第579話

お父さんは熟読しているのか読んでいる時間が長い。


お母さんは、お父さんと違って店内をぐるりと見回している。


物珍しいお店でもないと思うけど。


間口は狭いが細長いから奥行きはある。


だが、ケーキやパンなど食料品製造業は調理スペースが大きい。


奥行きがあっても、ほぼ調理スペースに奪われてしまうだろう。


業務用の冷蔵庫や大型オーブンなど場所をとるものばかりだ。


まぁ、販売スペースは小さくても問題ないが。



「なるほど。短期間でよくまとめたね。急に言われたから考えられない部分もあると思ったけど」



お父さん的には合格ラインだったらしい。


でもね?


私の就活なの。



「いい加減なことは記載できないよ。採用する側が曖昧なこと言ったら、叩かれるのこっちだからね」



「確かに。しかも、SNSがあるから広まるの早いよ。ちょっと言っただけですぐ広まって炎上しちゃうからね。この部屋貸しってアパート持ってるの?」



「上に余ってる部屋がある。そこなら貸せる。まぁ、住み込み?みたいな?」



最後が疑問系だったのが気になる。


みたいな?って何?



「あ〜、なるほど。もう2階は使ってないんだ?」



「うちの妻の性格上、お店と家を一緒にしたら、ずっと1階にいることになる。そんなことになったら絶対倒れる。自分の限界を突破した先にゴールがあるとかなんとか言うから」



「何かに憑かれているみたいだな」



「それに近い。だから、お店から離れたところに家を買ったんだ。成美からはめちゃくちゃ怒られたけど、なんとか説得した。休ませるためには仕事場から離す必要があるって思ったからね」



なんとなく分かる。


お母さんもお父さんも家の中で仕事しているけど、どっちも集中しちゃうと何時間もやってる。


うちは、本格的な仕事道具は揃ってないから、そこまで酷くはないけど家の中で全てが揃っていたら手を伸ばすだろうな。

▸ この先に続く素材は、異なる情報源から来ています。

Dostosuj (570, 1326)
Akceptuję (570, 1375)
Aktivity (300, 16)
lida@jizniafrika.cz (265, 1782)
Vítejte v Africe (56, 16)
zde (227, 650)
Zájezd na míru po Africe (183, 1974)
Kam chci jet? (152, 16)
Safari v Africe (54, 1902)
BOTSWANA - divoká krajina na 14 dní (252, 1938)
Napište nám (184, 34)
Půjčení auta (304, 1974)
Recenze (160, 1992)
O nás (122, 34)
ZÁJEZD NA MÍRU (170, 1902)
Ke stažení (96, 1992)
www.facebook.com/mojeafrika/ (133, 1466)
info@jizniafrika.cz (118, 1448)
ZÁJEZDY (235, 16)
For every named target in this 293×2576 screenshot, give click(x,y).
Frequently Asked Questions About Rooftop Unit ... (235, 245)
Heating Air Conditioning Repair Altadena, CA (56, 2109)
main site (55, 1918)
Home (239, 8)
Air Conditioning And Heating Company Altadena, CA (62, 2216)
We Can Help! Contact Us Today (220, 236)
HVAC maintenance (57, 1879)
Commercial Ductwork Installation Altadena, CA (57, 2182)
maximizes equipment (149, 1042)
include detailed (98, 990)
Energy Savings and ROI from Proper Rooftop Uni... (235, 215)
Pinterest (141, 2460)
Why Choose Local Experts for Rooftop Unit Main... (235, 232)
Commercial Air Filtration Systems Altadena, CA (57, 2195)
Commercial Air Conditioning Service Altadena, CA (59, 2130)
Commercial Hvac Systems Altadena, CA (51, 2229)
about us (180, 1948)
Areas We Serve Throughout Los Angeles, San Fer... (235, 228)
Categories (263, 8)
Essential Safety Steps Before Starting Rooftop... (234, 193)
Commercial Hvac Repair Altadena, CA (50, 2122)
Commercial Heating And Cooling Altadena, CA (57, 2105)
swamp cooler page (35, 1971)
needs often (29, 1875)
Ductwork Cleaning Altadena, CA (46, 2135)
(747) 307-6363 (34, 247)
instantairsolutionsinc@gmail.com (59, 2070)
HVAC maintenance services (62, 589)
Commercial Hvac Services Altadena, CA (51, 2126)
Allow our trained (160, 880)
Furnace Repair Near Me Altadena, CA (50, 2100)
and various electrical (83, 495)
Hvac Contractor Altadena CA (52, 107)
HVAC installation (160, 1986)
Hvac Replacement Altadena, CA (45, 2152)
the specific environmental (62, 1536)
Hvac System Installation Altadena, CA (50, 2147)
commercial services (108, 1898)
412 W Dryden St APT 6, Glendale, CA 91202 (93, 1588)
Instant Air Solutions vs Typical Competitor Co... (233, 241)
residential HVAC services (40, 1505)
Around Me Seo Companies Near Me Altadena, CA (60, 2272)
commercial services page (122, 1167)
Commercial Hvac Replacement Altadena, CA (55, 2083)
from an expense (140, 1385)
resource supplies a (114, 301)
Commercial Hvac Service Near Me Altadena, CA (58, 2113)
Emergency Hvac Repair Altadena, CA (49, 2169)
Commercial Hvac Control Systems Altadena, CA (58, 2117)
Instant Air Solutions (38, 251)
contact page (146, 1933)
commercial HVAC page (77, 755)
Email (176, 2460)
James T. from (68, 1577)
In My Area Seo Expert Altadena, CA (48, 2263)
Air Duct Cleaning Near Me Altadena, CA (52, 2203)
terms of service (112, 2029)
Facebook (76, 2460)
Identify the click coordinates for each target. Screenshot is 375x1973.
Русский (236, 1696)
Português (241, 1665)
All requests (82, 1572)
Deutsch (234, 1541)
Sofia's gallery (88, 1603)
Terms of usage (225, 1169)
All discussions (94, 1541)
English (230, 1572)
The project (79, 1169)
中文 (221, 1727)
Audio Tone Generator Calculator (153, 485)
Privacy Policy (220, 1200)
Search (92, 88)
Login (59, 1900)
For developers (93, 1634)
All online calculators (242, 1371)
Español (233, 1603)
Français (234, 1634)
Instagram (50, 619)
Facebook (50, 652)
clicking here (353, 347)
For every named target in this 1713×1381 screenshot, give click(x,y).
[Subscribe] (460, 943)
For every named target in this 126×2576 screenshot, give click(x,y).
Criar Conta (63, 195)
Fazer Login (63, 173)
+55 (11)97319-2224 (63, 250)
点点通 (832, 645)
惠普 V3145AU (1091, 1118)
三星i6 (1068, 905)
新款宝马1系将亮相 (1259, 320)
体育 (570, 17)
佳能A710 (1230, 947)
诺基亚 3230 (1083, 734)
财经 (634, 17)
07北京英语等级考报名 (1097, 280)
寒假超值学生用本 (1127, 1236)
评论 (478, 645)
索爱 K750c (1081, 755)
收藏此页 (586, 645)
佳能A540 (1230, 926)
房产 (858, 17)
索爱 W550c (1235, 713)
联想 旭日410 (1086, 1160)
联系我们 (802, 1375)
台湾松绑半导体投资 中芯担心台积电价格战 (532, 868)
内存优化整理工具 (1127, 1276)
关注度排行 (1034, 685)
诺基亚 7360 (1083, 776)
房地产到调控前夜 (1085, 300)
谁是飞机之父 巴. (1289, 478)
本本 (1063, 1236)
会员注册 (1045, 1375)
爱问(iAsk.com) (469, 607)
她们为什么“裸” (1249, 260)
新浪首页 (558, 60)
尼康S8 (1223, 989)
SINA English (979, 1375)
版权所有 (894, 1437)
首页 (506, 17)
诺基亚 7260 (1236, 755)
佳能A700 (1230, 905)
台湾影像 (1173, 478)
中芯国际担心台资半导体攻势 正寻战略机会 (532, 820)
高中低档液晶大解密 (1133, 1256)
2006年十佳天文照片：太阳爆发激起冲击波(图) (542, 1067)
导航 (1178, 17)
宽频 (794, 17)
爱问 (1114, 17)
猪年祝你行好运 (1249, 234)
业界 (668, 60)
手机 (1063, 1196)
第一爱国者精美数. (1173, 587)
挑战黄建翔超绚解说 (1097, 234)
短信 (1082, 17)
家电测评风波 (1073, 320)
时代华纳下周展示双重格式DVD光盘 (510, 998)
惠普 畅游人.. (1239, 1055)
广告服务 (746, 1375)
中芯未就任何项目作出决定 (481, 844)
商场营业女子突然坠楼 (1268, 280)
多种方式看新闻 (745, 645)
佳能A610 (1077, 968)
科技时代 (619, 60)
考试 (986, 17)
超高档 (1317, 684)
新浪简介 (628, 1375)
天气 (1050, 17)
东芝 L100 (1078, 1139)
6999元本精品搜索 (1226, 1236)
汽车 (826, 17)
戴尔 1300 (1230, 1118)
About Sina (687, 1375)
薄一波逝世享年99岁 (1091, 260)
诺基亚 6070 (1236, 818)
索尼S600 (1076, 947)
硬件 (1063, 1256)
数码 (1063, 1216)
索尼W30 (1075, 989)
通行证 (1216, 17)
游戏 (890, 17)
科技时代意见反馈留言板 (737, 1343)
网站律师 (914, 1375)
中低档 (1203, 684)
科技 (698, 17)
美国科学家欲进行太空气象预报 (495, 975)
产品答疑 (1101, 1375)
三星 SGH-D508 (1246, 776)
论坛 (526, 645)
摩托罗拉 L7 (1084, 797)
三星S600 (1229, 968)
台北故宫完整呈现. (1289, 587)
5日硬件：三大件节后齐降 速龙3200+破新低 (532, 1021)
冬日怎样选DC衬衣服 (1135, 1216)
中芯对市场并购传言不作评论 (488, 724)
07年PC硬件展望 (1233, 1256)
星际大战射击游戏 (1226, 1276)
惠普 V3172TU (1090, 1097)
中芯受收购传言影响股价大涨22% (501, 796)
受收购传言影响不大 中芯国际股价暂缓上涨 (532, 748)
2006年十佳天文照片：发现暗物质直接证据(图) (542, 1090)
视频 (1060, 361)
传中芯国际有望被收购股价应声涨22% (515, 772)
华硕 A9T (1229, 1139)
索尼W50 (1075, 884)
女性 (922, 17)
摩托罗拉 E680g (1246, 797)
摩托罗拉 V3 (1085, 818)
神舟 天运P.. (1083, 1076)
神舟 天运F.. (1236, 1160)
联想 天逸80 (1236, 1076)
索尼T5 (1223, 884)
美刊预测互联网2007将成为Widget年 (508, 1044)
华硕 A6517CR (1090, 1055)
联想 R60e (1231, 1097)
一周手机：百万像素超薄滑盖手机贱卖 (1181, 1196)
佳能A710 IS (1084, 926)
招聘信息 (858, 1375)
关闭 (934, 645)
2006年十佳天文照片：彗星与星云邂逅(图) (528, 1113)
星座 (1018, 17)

「でね?2階のことだけど。ずっと使ってなかったから、汚れやクロスの剥がれとか酷くて。そのままでは住めないなぁって。それには貸出可と記載したけど、ちょっとお手入れが必要だよって話になる」



リフォームが必要なレベルってこと?


でも、その費用はないから、こっちでどうにかしてくれないかってことだろう。



「お部屋はそんな感じだけど、一番は凛さんがどうしたいか、だからね。まだ、就職期間だし。いい職場と出会うかもしれないから。うちはダメだった場合ってことで考えてもいいよ。いいところがあったらそっちに行くべきだと俺は思う。いい環境で働くとモチベーションも上がるし」



このまま採用になってしまうことはないらしい。


確かに、まだ他を見たい。


スイーツでも色々あるし。


タルト専門店とか、和菓子専門とか。



「あぁ、言っておかなくちゃ。成美の性格はアレだけど腕は確かだよ。有名なお店から声が掛かったほどだからね。断ったけど。彼女の考えと合わなかったんだ。彼女は一等地で働くより、今みたいに街のケーキ屋さんで働きたいって考えだったから。接客は全くできないけど、お客さんと近い距離でいたかったらしい。近い距離なら意見を聞きやすいって」



へ〜ぇ、お客さんとの距離感か………………


短大のお店だってお客さんと距離が近い。


近いと世間話もする。


先輩はよく話を振っていたな。


で、最近できたお店の情報を仕入れていたっけ。



「で?意見は妻じゃなくて夫が聞いているんだ?」



「ハハッ、そうだね。俺が聞いているね」



一等地か………………


一等地にあるお店で働きたいか?と聞かれると、ちょっと想像ができない。


自分がそこで働いてるイメージが出来ないということは、そこは私には合わないということだろう。


イメージ………………


今まで調べた求人で想像できたものはあったか?


………………。


………………。


ない。



「だから、うちはお客さんとよく会話をするよ。世間話が多いけど。それが嫌っていう人もいるからね」



嫌ではないが、苦手ではある。


だが、いつまでも苦手では困る。



「すぐに返事はできないので考えさせてください」



「うん。凛さんって、人と話すの苦手?」



「はい」



「即答だね。隠さないで言ってくれたから良かったよ」



やはり問題だろうか?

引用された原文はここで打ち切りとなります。